If you’ve ever driven Ortega Highway (SR-74) between Lake Elsinore and San Juan Capistrano, you know it’s not the kind of road where you want your eyelids getting heavy. It’s twisty, it’s narrow in places, and it doesn’t leave much room for error. Unfortunately, one driver found that out the hard way this week when the California Highway Patrol’s Temecula office responded to a rollover crash caused by good old-fashioned drowsy driving.
According to CHP, the driver was fighting off sleep behind the wheel when they drifted off the road, struck an embankment, and flipped the vehicle onto its roof. That’s about as rough a wake-up call as you can get. The good news, and it’s the kind of good news that makes this whole story worth telling, is that the driver walked away without serious injury. Anyone who’s seen photos of a car resting upside down on a hillside knows that’s not always how these things end.

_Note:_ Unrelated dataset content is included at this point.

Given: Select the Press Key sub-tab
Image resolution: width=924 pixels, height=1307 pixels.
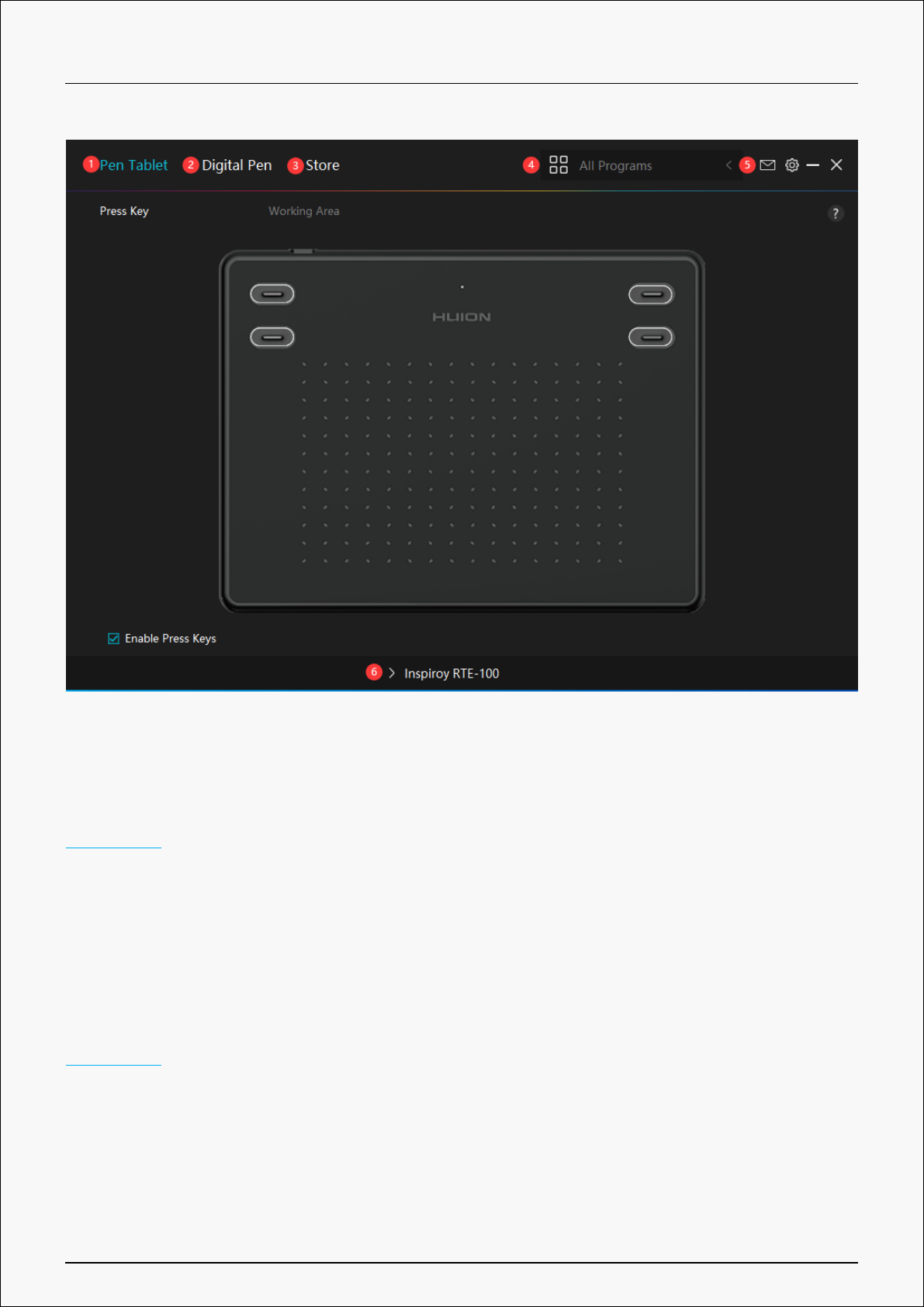Looking at the screenshot, I should [x=124, y=211].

We’ve all been there in some form, whether it’s a long road trip, a late shift, or just a day where sleep didn’t happen the way it should have. But there’s a big difference between feeling a little tired and actually nodding off at 55 miles per hour on a rural highway. CHP is using this crash as a reminder that drowsy driving isn’t some minor inconvenience. It behaves an awful lot like driving drunk or distracted, slowing your reaction time and messing with your ability to judge distance and stay in your lane…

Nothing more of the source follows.